### What needs to be done
Copy the listing word for word, starting at the line that contains "Where should I click to: Click" and ending at the line that contains "click(x=713, y=641)". Leave the pictures out of your copy.

### Material provided
• • • • • • •

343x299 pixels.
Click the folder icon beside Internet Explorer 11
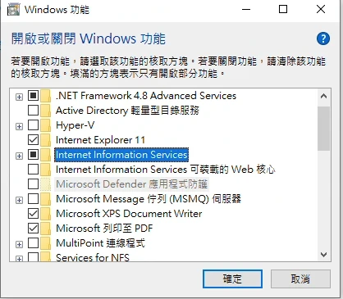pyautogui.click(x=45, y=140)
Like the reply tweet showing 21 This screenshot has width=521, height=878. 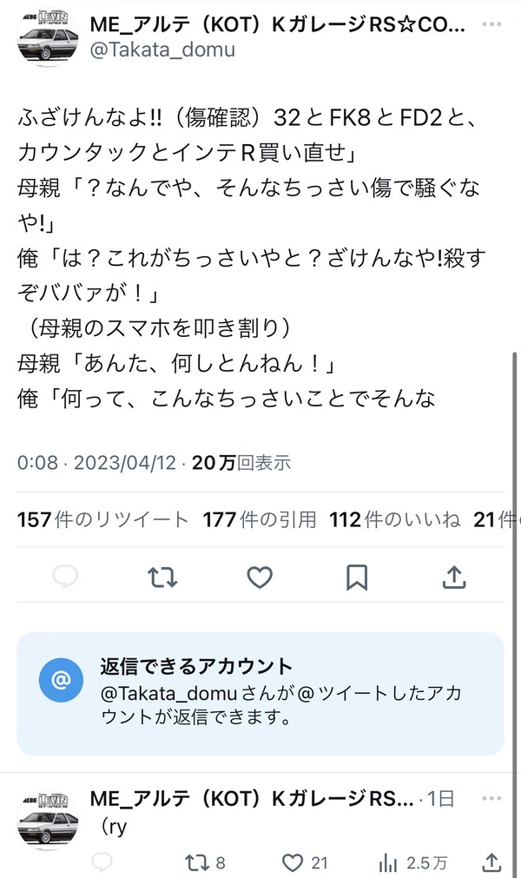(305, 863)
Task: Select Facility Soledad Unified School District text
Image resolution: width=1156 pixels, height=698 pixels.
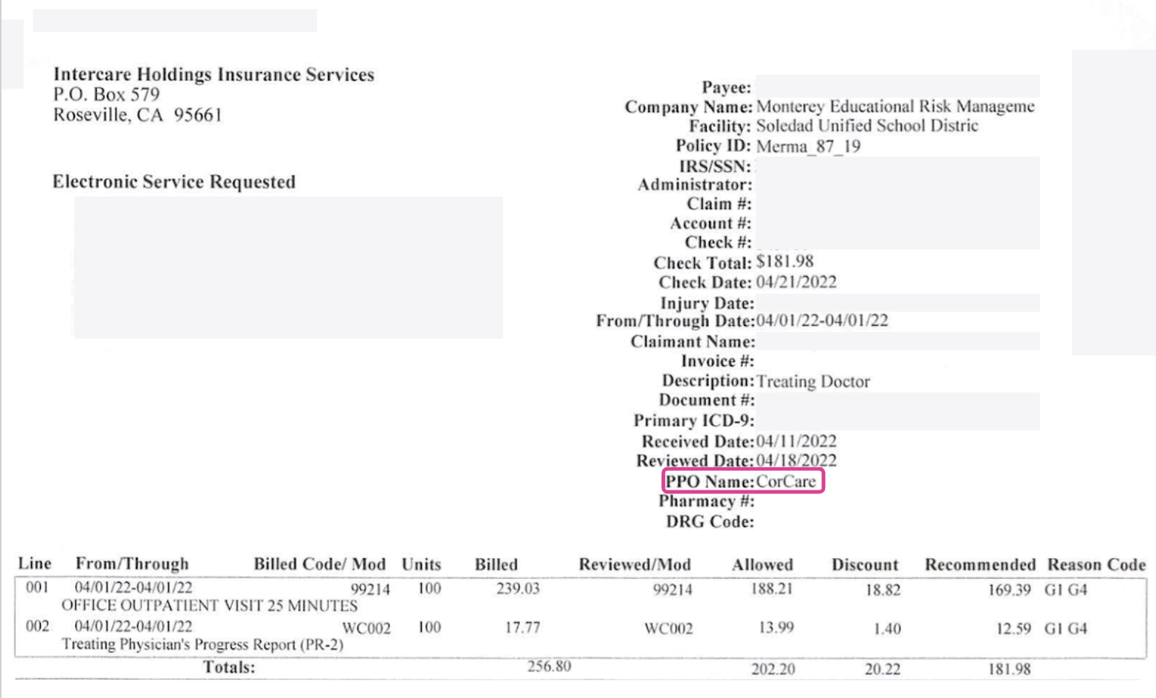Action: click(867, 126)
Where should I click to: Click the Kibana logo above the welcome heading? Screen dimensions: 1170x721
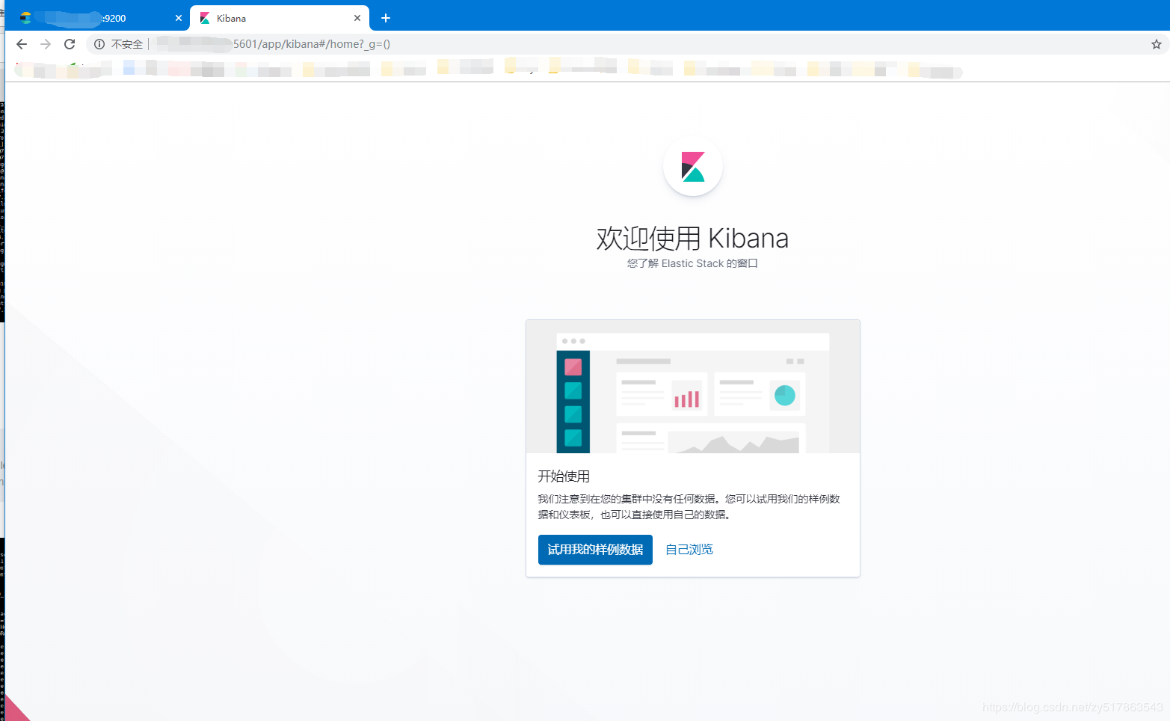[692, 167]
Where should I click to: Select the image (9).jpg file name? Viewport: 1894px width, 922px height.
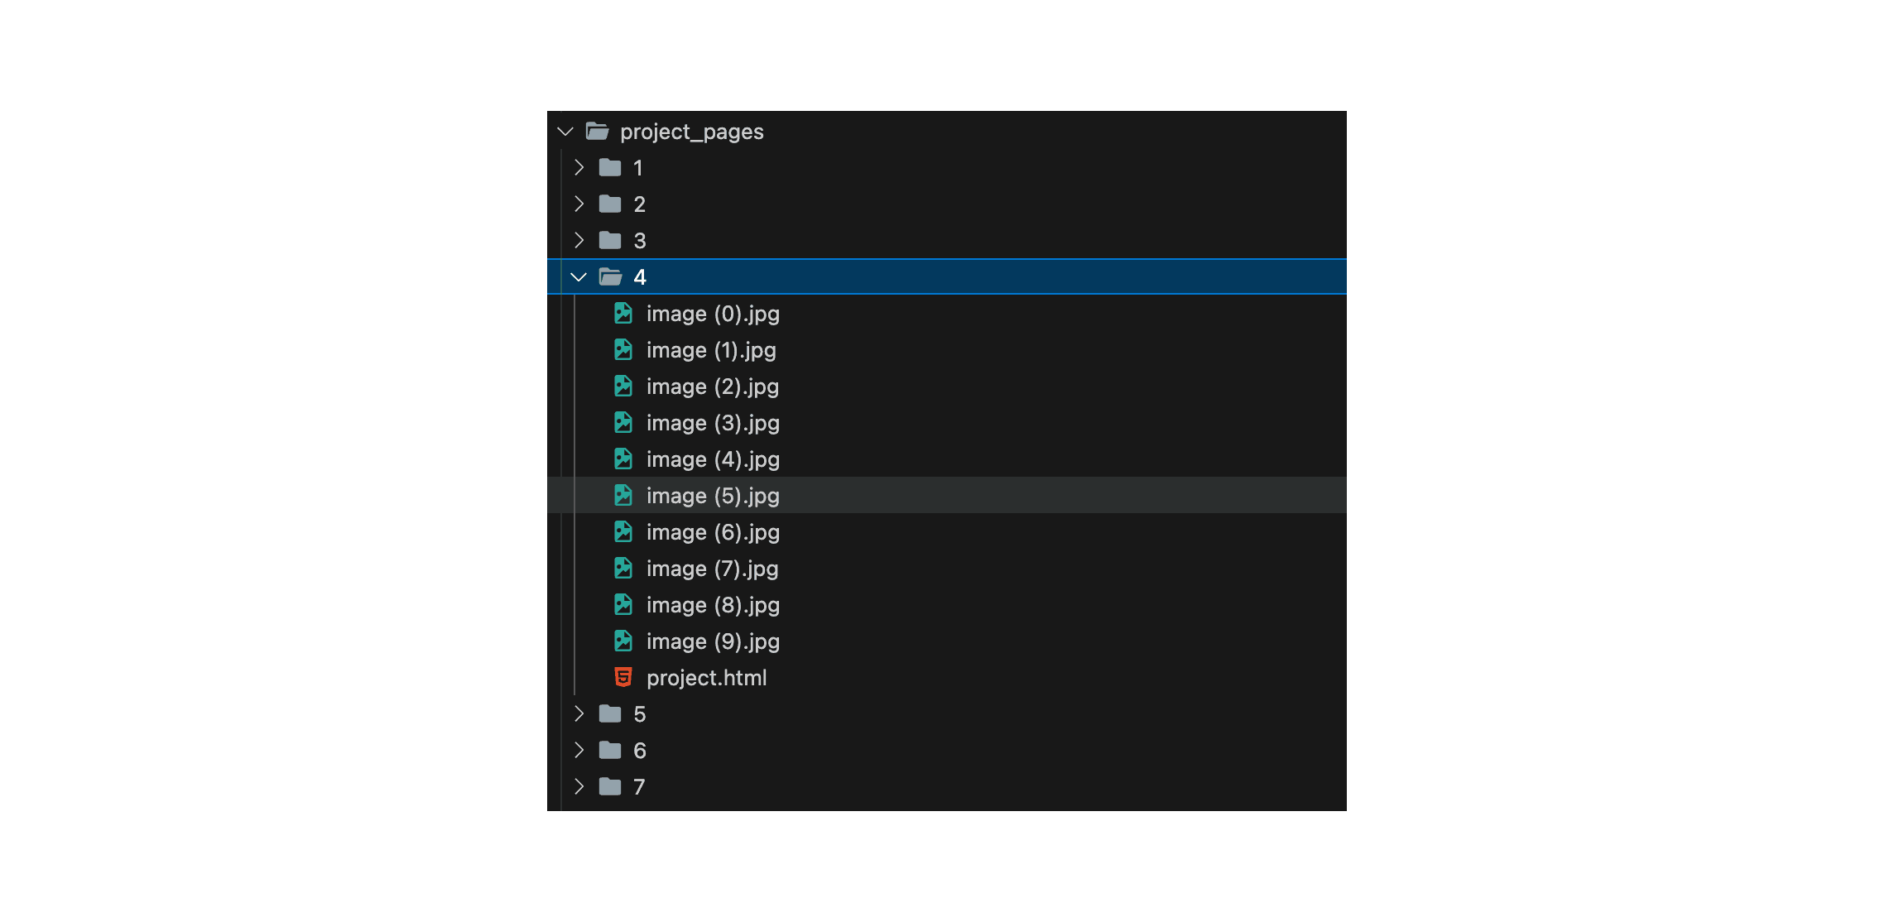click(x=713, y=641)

• • • • • • •

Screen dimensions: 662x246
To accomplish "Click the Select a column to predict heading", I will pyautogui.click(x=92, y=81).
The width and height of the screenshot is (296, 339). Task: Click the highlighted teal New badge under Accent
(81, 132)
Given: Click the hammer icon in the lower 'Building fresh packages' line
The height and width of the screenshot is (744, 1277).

• • • • • • •

### Response
Where should I click to: Click the Kibana logo above the welcome heading? Screen dimensions: 1170x721
[692, 167]
Where should I click to: Select the image (9).jpg file name? Viewport: 1894px width, 922px height.
click(x=713, y=641)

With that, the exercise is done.